The reality TV star has been busy guest-starring on 90210 and it appears that the pressure of staying as thin as her young costars is getting to the 35-year-old actress. She needs to write a cookbook next.
Gallery Info: Tori Spelling, Dean McDermott, Liam McDermott, Stella McDermott, Lisa Rinna, Patti Stanger, Kim Kardashian, Jennie Garth, Harry Hamilin and Bobby Trendy celebrate the release of her Tori's new book Mommywood.
Photo Credit: MavrixOnline.com | Getty Images
Website: www.mavrixonline.com | www.gettyimages.com
































T-Bone says:
I'm all for lean and fit, but she looks absolutely ridiculous! Her head looks twice the size of her body!
Mia says:
Yikes...Tori looks like a freaking Alien.

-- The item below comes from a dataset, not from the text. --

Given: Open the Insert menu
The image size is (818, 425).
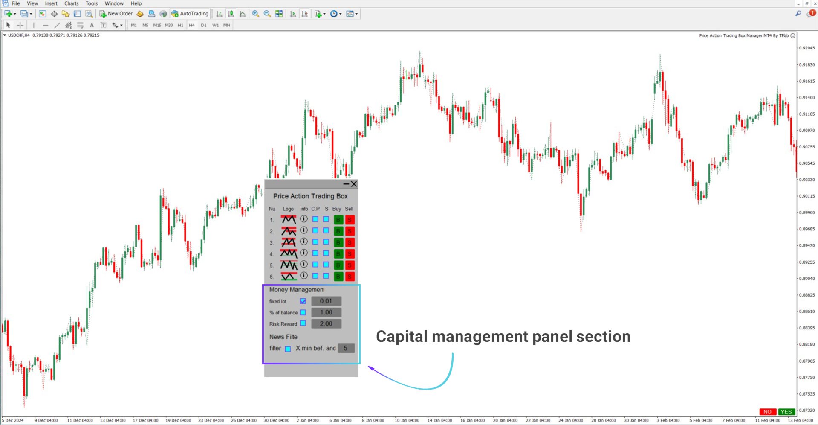Looking at the screenshot, I should (x=51, y=3).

Baby Stella looks just like her Papa.
Heidi says:
When is Lisa Rinna's face going to go back to "normal"? Or is this a permanent change for her?
satan says:
oh my eyes my eyes
she returns to 90210 tonight ... ugg
Donna Martin should have never graduated.
xs says:
I bet it pissed Tori off that Lisa Rinna showed up in green! Tori looks horrendous! Far to skinny, she needs to, at the very least, have her botched boob job fixed.
Angie says:
Her HORSE FACE was huge on her regular sized body. My God woman, you'd think you'd spend some of those millions on some bags to cover that face.

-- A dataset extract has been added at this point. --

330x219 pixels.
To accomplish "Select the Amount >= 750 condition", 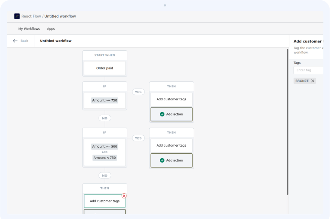I will 105,100.
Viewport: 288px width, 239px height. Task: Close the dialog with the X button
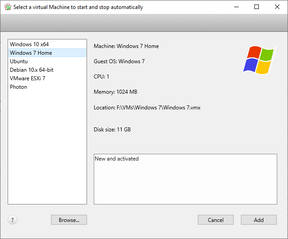click(277, 7)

50 gallon size trash bags should fit over that head. :)
suz says:
Yikes, she looks really deathly unhealthy and, well, frightening.
Nudgie says:
Is it me or is that the lamest group of 'celebrities' to show up at an event?
What, Carrot Top and Phoebe Price were busy?
anonymous says:
She look awful thin and sick. She doesn't look healthy. Her husband Dean is a 'loser'.
Sally says:
Her face is just SO unfortunate looking. Poor girl, I feel sorry for her. Thank god the kid looks like the father.
Mgkmgwsr says:
35xLJ6 comment6 ,
tramadol ssri buspirone says:
I want to say - thank you for this!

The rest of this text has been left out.